RATIONALE: Recent publications describing Threshold Indicator Taxa ANalysis (TITAN) reveal that existing methods for detecting biological responses to environmental change fail to detect thresholds in aquatic community structure. Using taxon-specific change-point analysis to decompose community signals, TITAN demonstrates that subtle increments in watershed urbanization or water quality can result in significant biodiversity losses. Because many gradient analyses assume spatial and temporal equivalence, they are biased by environmental covariates in space and insensitive to temporal dynamics. To fully understand biotic responses to urbanization it remains necessary to test spatial-gradient studies with time-series analysis. We propose to utilize novel techniques for tracking incremental patterns of ex-urbanization and both water quality and biological information available through the MBSS to assess bioassessment time series for signs of degradation and recovery. Our work has the potential to profoundly impact management and policy geared towards protecting water bodies from environmental degradation and detecting impacts of restoration.

Impact/Outcome: 

This section describes how this project has advanced scientific knowledge and/or made a difference in the lives of coastal residents, communities, and environments. Maryland Sea Grant has reported these details to the National Oceanic and Atmospheric Administration (NOAA), one of our funding sponsors.
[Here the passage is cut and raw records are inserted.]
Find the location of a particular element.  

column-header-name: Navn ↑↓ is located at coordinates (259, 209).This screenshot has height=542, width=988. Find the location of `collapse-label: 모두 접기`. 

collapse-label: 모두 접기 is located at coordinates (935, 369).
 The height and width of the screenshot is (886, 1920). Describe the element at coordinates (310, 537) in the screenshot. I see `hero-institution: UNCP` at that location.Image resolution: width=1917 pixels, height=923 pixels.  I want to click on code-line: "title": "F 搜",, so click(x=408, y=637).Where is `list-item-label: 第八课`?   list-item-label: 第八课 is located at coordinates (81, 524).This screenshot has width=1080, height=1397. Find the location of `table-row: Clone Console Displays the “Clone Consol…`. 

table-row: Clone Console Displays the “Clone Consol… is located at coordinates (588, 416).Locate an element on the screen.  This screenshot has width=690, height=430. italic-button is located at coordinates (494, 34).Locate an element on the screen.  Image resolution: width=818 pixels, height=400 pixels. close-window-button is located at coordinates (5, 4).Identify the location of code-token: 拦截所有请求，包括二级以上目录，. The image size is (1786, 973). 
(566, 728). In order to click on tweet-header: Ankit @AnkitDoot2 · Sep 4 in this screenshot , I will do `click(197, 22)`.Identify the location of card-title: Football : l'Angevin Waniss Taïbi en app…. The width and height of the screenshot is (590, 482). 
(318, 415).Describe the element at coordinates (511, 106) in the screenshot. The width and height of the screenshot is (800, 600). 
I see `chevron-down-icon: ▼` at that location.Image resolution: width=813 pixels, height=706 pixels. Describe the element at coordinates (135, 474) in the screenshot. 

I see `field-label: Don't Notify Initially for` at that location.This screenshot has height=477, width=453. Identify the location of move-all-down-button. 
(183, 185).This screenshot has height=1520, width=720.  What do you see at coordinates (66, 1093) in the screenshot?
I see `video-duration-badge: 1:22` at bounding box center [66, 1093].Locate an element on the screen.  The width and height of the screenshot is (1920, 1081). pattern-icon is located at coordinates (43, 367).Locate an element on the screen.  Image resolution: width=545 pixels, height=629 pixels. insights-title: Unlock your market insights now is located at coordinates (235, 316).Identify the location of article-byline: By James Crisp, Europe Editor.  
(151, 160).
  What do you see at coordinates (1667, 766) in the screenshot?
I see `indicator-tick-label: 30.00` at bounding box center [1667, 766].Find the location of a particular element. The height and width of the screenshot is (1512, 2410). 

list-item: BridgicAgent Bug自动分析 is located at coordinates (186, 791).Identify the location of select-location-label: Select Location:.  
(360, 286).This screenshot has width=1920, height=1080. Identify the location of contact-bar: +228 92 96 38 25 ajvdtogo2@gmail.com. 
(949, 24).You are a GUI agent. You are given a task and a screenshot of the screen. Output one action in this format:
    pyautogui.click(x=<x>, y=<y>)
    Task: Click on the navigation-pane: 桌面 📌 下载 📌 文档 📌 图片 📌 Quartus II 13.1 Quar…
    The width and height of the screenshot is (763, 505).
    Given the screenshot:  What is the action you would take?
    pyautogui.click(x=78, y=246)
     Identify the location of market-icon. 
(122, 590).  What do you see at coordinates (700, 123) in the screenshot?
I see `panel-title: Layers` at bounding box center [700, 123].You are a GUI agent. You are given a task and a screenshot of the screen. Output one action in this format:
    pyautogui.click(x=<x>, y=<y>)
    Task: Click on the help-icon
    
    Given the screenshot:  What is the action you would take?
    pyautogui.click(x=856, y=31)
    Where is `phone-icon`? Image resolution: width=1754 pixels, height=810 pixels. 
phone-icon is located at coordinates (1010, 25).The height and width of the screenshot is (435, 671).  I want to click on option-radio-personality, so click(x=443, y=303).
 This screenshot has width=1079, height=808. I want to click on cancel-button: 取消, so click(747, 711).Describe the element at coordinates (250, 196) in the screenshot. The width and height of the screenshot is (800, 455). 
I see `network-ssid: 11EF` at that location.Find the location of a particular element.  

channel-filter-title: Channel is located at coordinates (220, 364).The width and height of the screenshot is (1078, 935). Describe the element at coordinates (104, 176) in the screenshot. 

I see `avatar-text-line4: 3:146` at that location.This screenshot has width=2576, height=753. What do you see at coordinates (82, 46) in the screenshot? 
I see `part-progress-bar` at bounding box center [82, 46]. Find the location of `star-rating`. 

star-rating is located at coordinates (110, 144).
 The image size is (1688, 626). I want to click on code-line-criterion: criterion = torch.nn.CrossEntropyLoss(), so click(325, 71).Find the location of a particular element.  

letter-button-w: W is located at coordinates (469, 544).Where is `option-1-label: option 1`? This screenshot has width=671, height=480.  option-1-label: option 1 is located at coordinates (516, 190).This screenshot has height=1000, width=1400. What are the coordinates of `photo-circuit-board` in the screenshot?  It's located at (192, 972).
RECAP: Scientists developed a new analytical approach that improves detection and measurement of changes in biological communities in Chesapeake Bay tributaries over time and at different locations. This line of research may help researchers and local and state officials to plan better to prevent and manage the effects of development and urbanization on that plants and animals in Maryland’s streams.

RELEVANCE: The project’s overall goal is to better understand responses of biological communities to changes in stream water quality caused by urbanization and development in watersheds. Existing methods for detecting these responses have methodological limitations that limit their precision for representing/detecting changes over time, such as the population decline of a species, genus, or family. The new approach developed in this project complements and informs interpretation of those existing techniques.

RESPONSE: The principal investigators -- Matthew Baker of the University of Maryland, Baltimore County, and Joseph Sexton, University of Maryland, College Park – created an annual database of impervious surface maps from satellite images covering a 25-year period for six Maryland counties and Washington, D.C. The researchers linked these maps to existing data sets on stream chemistry and macroinvertebrate abundance in the Chesapeake Bay watershed. The scientists looked for evidence of thresholds, where incremental changes in urbanization and water quality were associated with disproportionately large changes in the composition of biological communities, as reflected in the occurrence and abundance of individual species or other taxonomic groups.

RESULTS: This study provided a proof of principle for a new analytical approach for accurately mapping urbanization and land development and tracking associated changes in biological communities. Of 70 sampling sites where macroinvertebrate species were measured, 16 sites showed evidence of abrupt changes consistent with a threshold response.

The researchers identified several specific cases where threshold responses indicated urbanization was a likely cause, yet other cases showed incremental responses to increasing development. The scientists are working to expand the model’s predictive power by incorporating a larger data set from more Bay tributaries in Maryland.

Knowledge of how ecosystems respond to land-use changes, and how rapidly, has profound implications for mitigation efforts and properly managing those ecosystems. The researchers have begun to disseminate their new analytical approach to local officials and natural-resource managers. It may prove useful for analyzing long-term trends in and effects of development, construction, population growth, and changes in regulatory policy.

The method has spawned research proposals and efforts in other major metropolitan regions of the United States.